As war continues in Ukraine and COVID-19 forces more major lockdowns in China, European companies are investing more in the United States because of its relative stability in today's turbulent world, The Wall Street Journal is reporting Saturday.
"America is our chance for strong strategic growth," the Journal reported Volkswagen AG Chief Executive Herbert Diess telling reporters Wednesday, as he announced the doubling of its Chattanooga, Tennessee, factory, and plans to open a second plant to serve the U.S. market.
Pandora CEO Alexander Lacik said his Danish jewelry company purchased 32 stores on the West Coast as it pauses Chinese expansion as that country faces economic pressures of its own.
"With the current conditions, there is really no point in over-investing in China. So, now it's more like we're holding the fort and we'll just have to sit and wait for a little while," he told the Journal.
According to a Jan. 3 story from The Diplomat, China's economy is facing "major disruptions" stemming from the trade war with the U.S., a resurgence of the COVID-19 pandemic, and power shortages, which are exacerbating a downturn in the real estate market there and inflation.
The article said that internal restrictions caused developers like Evergrande to default on some debt repayments, and a slowing of the commercial market, are blocking the financial health of its economy.
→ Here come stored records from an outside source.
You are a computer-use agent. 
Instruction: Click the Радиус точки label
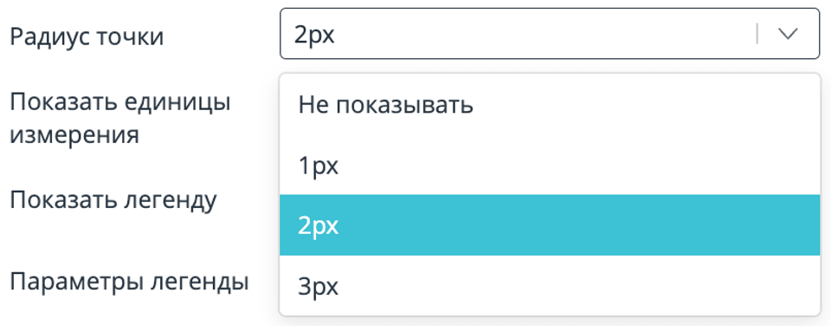pos(87,36)
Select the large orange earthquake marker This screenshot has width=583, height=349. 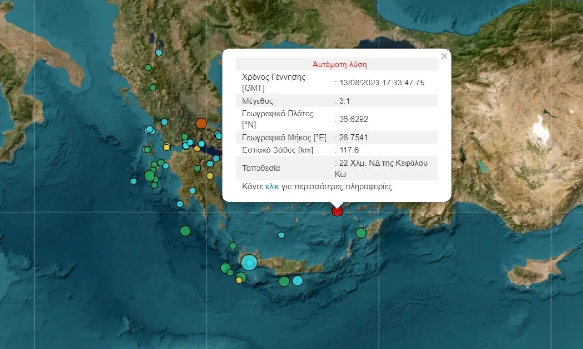(201, 123)
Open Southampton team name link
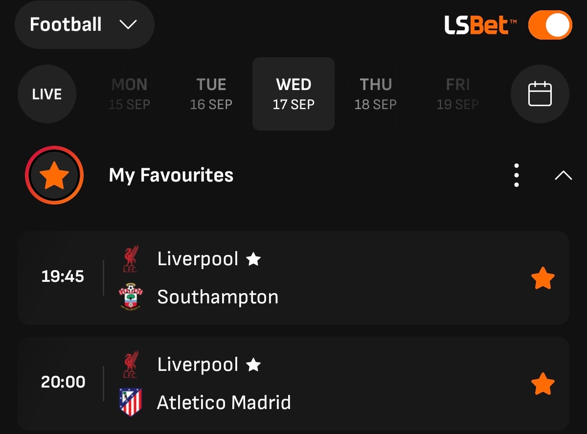This screenshot has height=434, width=587. [218, 297]
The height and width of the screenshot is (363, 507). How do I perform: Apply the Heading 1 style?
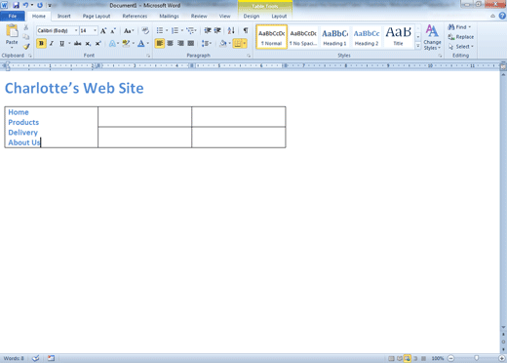coord(334,37)
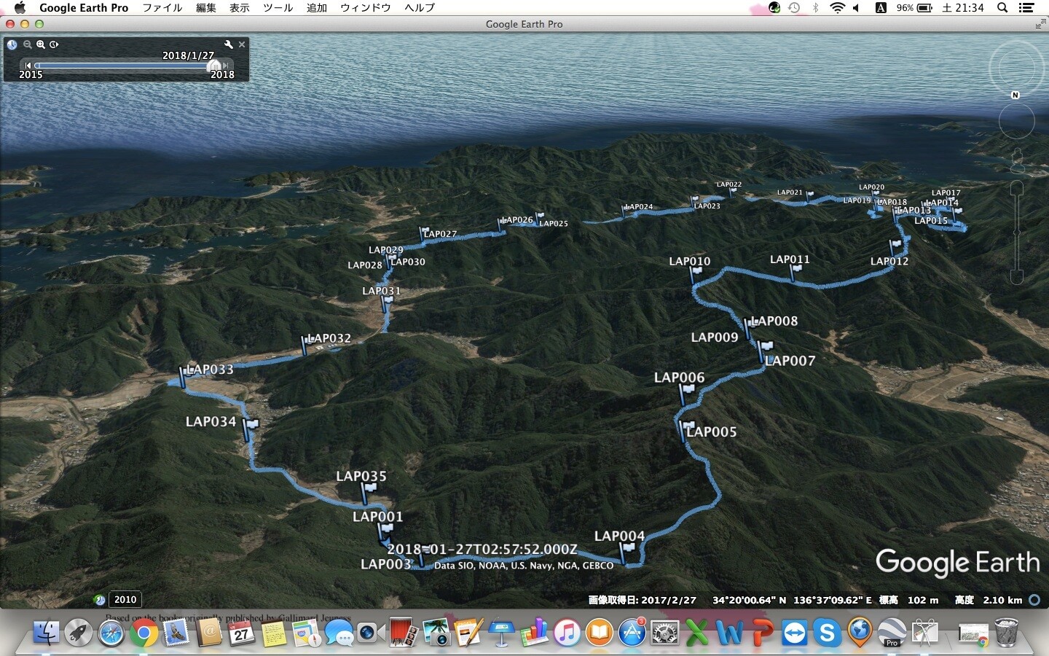Click the time slider thumb handle
This screenshot has width=1049, height=656.
click(214, 66)
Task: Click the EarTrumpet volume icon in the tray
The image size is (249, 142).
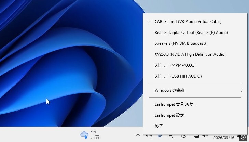Action: point(149,136)
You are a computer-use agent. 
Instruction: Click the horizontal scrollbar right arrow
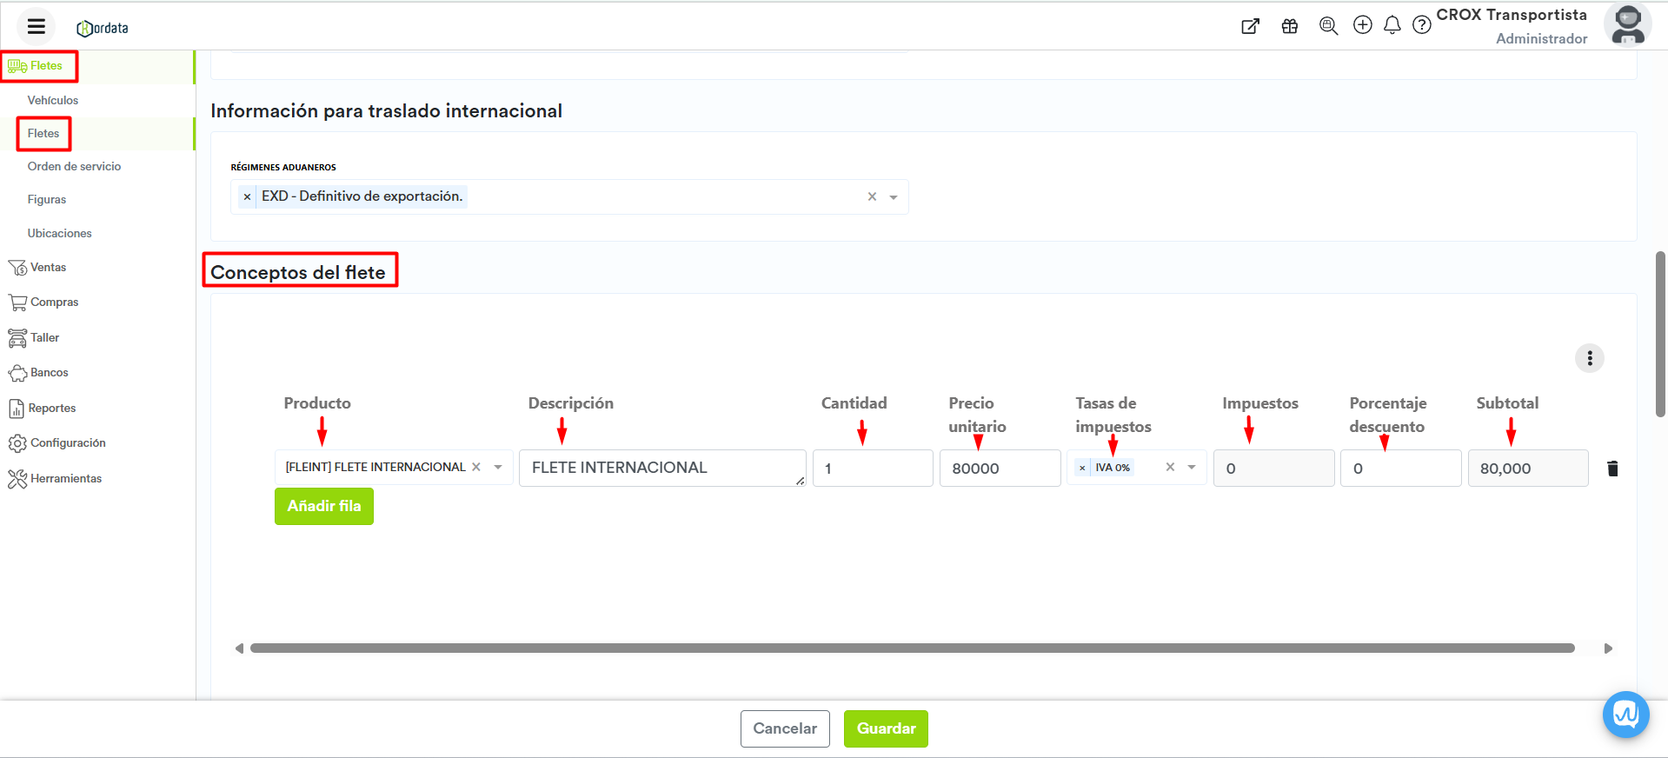pyautogui.click(x=1607, y=648)
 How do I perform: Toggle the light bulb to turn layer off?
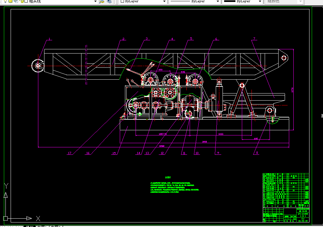tap(5, 2)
Meanwhile, China is also having COVID-fueled logistical issues, labor and power shortages, and high commodity prices have driven prices upward and are now being passed on to customers, increasing inflation there, The Diplomat reports.
As Russia continues its war in Ukraine, Europe and the world are rippling with the economic consequences including higher food and prices, a March blog post from the International Monetary Fund said.
Neighboring countries, according to the IMF, are seeing disruptions in the trade and supply chain areas, as well as higher inflation, and a large flow of refugees entering their countries as the war persists.
This confluence of turbulent factors is making the European businesses consider more investment in the American economy, that while facing its own challenges with labor, inflation, and the supply chain, is more stable, and is growing.
The Journal report said the U.S. economy is expected to grow by about 3.7% this year, compared to the 2.8% growth expected in the Eurozone, and just 2% growth expected in China this year.
"The headwinds facing the economy are not just likely to slow [China's] growth this year: They are reasons to think that China's growth will remain weak for years to come," Capital Economics chief economist Neil Shearing told the Journal.